Source material:
**********

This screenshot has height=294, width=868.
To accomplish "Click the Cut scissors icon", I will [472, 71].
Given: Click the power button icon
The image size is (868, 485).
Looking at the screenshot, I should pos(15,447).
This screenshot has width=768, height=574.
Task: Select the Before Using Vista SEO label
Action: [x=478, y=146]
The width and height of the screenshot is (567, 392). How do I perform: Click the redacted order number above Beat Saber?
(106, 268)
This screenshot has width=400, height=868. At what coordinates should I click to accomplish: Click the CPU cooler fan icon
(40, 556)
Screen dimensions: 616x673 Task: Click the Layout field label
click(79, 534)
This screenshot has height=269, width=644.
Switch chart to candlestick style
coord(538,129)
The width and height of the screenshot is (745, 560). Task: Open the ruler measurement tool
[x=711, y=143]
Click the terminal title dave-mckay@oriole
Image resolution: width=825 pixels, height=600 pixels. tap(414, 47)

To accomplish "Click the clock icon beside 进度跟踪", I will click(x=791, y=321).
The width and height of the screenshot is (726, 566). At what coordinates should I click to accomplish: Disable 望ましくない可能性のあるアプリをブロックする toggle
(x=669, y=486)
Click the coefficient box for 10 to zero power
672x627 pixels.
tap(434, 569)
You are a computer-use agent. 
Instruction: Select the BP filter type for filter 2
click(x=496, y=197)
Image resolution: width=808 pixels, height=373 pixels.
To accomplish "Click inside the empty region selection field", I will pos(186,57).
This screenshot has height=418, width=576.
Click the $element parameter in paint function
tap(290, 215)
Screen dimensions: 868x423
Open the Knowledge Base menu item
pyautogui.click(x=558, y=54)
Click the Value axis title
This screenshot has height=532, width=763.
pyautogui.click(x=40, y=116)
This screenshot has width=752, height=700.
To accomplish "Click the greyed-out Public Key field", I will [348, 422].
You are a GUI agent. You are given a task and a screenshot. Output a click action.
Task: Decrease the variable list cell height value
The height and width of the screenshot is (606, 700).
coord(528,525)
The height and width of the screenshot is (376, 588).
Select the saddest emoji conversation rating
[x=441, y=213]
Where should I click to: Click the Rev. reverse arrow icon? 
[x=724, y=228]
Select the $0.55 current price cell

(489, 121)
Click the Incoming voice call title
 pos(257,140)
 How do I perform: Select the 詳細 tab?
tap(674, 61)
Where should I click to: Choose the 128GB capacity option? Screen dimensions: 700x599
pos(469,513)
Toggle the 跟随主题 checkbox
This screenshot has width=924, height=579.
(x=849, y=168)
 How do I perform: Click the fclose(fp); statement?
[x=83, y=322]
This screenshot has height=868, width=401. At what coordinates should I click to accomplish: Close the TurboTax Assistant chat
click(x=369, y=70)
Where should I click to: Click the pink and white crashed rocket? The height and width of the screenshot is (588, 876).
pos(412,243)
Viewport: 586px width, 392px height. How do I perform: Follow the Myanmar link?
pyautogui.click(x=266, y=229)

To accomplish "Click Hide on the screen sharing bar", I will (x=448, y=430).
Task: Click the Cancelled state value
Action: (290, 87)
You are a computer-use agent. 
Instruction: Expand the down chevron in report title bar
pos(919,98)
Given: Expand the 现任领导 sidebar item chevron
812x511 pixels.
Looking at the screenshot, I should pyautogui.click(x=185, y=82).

**********

Your instructions: Each record above, from first to last, should be written out again exactly.

Output below:
This screenshot has height=294, width=868.
To accomplish "Click the Cut scissors icon", I will [472, 71].
Given: Click the power button icon
The image size is (868, 485).
Looking at the screenshot, I should pos(15,447).
This screenshot has width=768, height=574.
Task: Select the Before Using Vista SEO label
Action: [x=478, y=146]
The width and height of the screenshot is (567, 392). How do I perform: Click the redacted order number above Beat Saber?
(106, 268)
This screenshot has width=400, height=868. At what coordinates should I click to accomplish: Click the CPU cooler fan icon
(40, 556)
Screen dimensions: 616x673 Task: Click the Layout field label
click(79, 534)
This screenshot has height=269, width=644.
Switch chart to candlestick style
coord(538,129)
The width and height of the screenshot is (745, 560). Task: Open the ruler measurement tool
[x=711, y=143]
Click the terminal title dave-mckay@oriole
Image resolution: width=825 pixels, height=600 pixels. tap(414, 47)

To accomplish "Click the clock icon beside 进度跟踪", I will click(x=791, y=321).
The width and height of the screenshot is (726, 566). At what coordinates should I click to accomplish: Disable 望ましくない可能性のあるアプリをブロックする toggle
(x=669, y=486)
Click the coefficient box for 10 to zero power
672x627 pixels.
tap(434, 569)
You are a computer-use agent. 
Instruction: Select the BP filter type for filter 2
click(x=496, y=197)
Image resolution: width=808 pixels, height=373 pixels.
To accomplish "Click inside the empty region selection field", I will pos(186,57).
This screenshot has height=418, width=576.
Click the $element parameter in paint function
tap(290, 215)
Screen dimensions: 868x423
Open the Knowledge Base menu item
pyautogui.click(x=558, y=54)
Click the Value axis title
This screenshot has height=532, width=763.
pyautogui.click(x=40, y=116)
This screenshot has width=752, height=700.
To accomplish "Click the greyed-out Public Key field", I will [348, 422].
You are a GUI agent. You are given a task and a screenshot. Output a click action.
Task: Decrease the variable list cell height value
The height and width of the screenshot is (606, 700).
coord(528,525)
The height and width of the screenshot is (376, 588).
Select the saddest emoji conversation rating
[x=441, y=213]
Where should I click to: Click the Rev. reverse arrow icon? 
[x=724, y=228]
Select the $0.55 current price cell

(489, 121)
Click the Incoming voice call title
 pos(257,140)
 How do I perform: Select the 詳細 tab?
tap(674, 61)
Where should I click to: Choose the 128GB capacity option? Screen dimensions: 700x599
pos(469,513)
Toggle the 跟随主题 checkbox
This screenshot has width=924, height=579.
(x=849, y=168)
 How do I perform: Click the fclose(fp); statement?
[x=83, y=322]
This screenshot has height=868, width=401. At what coordinates should I click to accomplish: Close the TurboTax Assistant chat
click(x=369, y=70)
Where should I click to: Click the pink and white crashed rocket? The height and width of the screenshot is (588, 876).
pos(412,243)
Viewport: 586px width, 392px height. How do I perform: Follow the Myanmar link?
pyautogui.click(x=266, y=229)

To accomplish "Click Hide on the screen sharing bar", I will (x=448, y=430).
Task: Click the Cancelled state value
Action: (290, 87)
You are a computer-use agent. 
Instruction: Expand the down chevron in report title bar
pos(919,98)
Given: Expand the 现任领导 sidebar item chevron
812x511 pixels.
Looking at the screenshot, I should pyautogui.click(x=185, y=82).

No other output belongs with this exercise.